### Task instructions
Could you quote every one of the entries below verbatim, from the first line to the last?

[start of Dataset]

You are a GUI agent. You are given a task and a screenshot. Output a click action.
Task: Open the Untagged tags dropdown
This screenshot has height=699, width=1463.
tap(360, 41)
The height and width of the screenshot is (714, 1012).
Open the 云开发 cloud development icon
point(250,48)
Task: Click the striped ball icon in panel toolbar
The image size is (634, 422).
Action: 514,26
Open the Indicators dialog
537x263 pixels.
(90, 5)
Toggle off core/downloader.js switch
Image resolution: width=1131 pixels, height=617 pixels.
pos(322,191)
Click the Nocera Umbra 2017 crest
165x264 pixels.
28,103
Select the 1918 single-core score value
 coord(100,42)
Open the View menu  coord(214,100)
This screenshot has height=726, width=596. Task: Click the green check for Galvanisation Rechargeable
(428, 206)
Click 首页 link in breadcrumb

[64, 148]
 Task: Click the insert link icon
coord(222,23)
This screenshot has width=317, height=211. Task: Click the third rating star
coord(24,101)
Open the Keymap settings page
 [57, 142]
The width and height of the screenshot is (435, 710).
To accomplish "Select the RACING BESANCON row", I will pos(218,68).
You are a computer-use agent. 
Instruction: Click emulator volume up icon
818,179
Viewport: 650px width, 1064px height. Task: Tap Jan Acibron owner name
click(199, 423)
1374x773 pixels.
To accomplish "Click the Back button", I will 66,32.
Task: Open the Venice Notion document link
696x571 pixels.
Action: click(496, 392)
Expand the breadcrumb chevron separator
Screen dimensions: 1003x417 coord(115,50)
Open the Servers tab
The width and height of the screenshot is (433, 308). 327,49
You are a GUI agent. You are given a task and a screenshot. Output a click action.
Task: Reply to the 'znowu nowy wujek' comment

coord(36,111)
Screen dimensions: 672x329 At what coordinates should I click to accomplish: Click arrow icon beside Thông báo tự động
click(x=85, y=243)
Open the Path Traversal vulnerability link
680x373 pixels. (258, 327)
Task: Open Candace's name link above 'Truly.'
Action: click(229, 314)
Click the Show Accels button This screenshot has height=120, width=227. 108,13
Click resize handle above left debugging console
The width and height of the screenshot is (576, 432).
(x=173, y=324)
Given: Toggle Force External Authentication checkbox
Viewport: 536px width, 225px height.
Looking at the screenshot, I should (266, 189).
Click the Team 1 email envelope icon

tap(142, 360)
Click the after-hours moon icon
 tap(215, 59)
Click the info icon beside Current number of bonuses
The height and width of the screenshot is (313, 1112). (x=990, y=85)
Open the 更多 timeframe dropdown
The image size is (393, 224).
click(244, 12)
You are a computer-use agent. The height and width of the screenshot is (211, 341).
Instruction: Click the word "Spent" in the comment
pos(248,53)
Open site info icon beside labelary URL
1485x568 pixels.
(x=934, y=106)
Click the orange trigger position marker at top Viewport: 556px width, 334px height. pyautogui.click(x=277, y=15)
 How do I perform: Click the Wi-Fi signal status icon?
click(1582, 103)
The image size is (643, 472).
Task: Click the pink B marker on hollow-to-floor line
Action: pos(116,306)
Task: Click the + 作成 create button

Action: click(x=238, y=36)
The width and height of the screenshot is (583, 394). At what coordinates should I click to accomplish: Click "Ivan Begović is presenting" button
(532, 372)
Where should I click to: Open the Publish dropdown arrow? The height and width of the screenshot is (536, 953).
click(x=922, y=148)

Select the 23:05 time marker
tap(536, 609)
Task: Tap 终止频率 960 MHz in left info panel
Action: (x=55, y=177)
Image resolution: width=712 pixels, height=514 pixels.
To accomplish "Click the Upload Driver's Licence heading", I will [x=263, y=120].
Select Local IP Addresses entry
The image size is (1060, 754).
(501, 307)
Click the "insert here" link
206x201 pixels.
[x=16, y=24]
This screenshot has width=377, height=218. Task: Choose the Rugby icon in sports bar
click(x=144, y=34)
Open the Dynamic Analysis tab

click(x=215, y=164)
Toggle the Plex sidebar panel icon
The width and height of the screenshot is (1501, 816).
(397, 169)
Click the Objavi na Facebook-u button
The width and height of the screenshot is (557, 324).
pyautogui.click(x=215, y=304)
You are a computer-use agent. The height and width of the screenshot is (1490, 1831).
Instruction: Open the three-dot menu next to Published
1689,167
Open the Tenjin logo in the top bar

[end of Dataset]

### Correct answer
You are a GUI agent. You are given a task and a screenshot. Output a click action.
Task: Open the Untagged tags dropdown
This screenshot has height=699, width=1463.
tap(360, 41)
The height and width of the screenshot is (714, 1012).
Open the 云开发 cloud development icon
point(250,48)
Task: Click the striped ball icon in panel toolbar
The image size is (634, 422).
Action: 514,26
Open the Indicators dialog
537x263 pixels.
(90, 5)
Toggle off core/downloader.js switch
Image resolution: width=1131 pixels, height=617 pixels.
pos(322,191)
Click the Nocera Umbra 2017 crest
165x264 pixels.
28,103
Select the 1918 single-core score value
 coord(100,42)
Open the View menu  coord(214,100)
This screenshot has height=726, width=596. Task: Click the green check for Galvanisation Rechargeable
(428, 206)
Click 首页 link in breadcrumb

[64, 148]
 Task: Click the insert link icon
coord(222,23)
This screenshot has width=317, height=211. Task: Click the third rating star
coord(24,101)
Open the Keymap settings page
 [57, 142]
The width and height of the screenshot is (435, 710).
To accomplish "Select the RACING BESANCON row", I will pos(218,68).
You are a computer-use agent. 
Instruction: Click emulator volume up icon
818,179
Viewport: 650px width, 1064px height. Task: Tap Jan Acibron owner name
click(199, 423)
1374x773 pixels.
To accomplish "Click the Back button", I will 66,32.
Task: Open the Venice Notion document link
696x571 pixels.
Action: click(496, 392)
Expand the breadcrumb chevron separator
Screen dimensions: 1003x417 coord(115,50)
Open the Servers tab
The width and height of the screenshot is (433, 308). 327,49
You are a GUI agent. You are given a task and a screenshot. Output a click action.
Task: Reply to the 'znowu nowy wujek' comment

coord(36,111)
Screen dimensions: 672x329 At what coordinates should I click to accomplish: Click arrow icon beside Thông báo tự động
click(x=85, y=243)
Open the Path Traversal vulnerability link
680x373 pixels. (258, 327)
Task: Open Candace's name link above 'Truly.'
Action: click(229, 314)
Click the Show Accels button This screenshot has height=120, width=227. 108,13
Click resize handle above left debugging console
The width and height of the screenshot is (576, 432).
(x=173, y=324)
Given: Toggle Force External Authentication checkbox
Viewport: 536px width, 225px height.
Looking at the screenshot, I should (266, 189).
Click the Team 1 email envelope icon

tap(142, 360)
Click the after-hours moon icon
 tap(215, 59)
Click the info icon beside Current number of bonuses
The height and width of the screenshot is (313, 1112). (x=990, y=85)
Open the 更多 timeframe dropdown
The image size is (393, 224).
click(244, 12)
You are a computer-use agent. The height and width of the screenshot is (211, 341).
Instruction: Click the word "Spent" in the comment
pos(248,53)
Open site info icon beside labelary URL
1485x568 pixels.
(x=934, y=106)
Click the orange trigger position marker at top Viewport: 556px width, 334px height. pyautogui.click(x=277, y=15)
 How do I perform: Click the Wi-Fi signal status icon?
click(1582, 103)
The image size is (643, 472).
Task: Click the pink B marker on hollow-to-floor line
Action: pos(116,306)
Task: Click the + 作成 create button

Action: click(x=238, y=36)
The width and height of the screenshot is (583, 394). At what coordinates should I click to accomplish: Click "Ivan Begović is presenting" button
(532, 372)
Where should I click to: Open the Publish dropdown arrow? The height and width of the screenshot is (536, 953).
click(x=922, y=148)

Select the 23:05 time marker
tap(536, 609)
Task: Tap 终止频率 960 MHz in left info panel
Action: (x=55, y=177)
Image resolution: width=712 pixels, height=514 pixels.
To accomplish "Click the Upload Driver's Licence heading", I will [x=263, y=120].
Select Local IP Addresses entry
The image size is (1060, 754).
(501, 307)
Click the "insert here" link
206x201 pixels.
[x=16, y=24]
This screenshot has width=377, height=218. Task: Choose the Rugby icon in sports bar
click(x=144, y=34)
Open the Dynamic Analysis tab

click(x=215, y=164)
Toggle the Plex sidebar panel icon
The width and height of the screenshot is (1501, 816).
(397, 169)
Click the Objavi na Facebook-u button
The width and height of the screenshot is (557, 324).
pyautogui.click(x=215, y=304)
You are a computer-use agent. The height and width of the screenshot is (1490, 1831).
Instruction: Open the three-dot menu next to Published
1689,167
Open the Tenjin logo in the top bar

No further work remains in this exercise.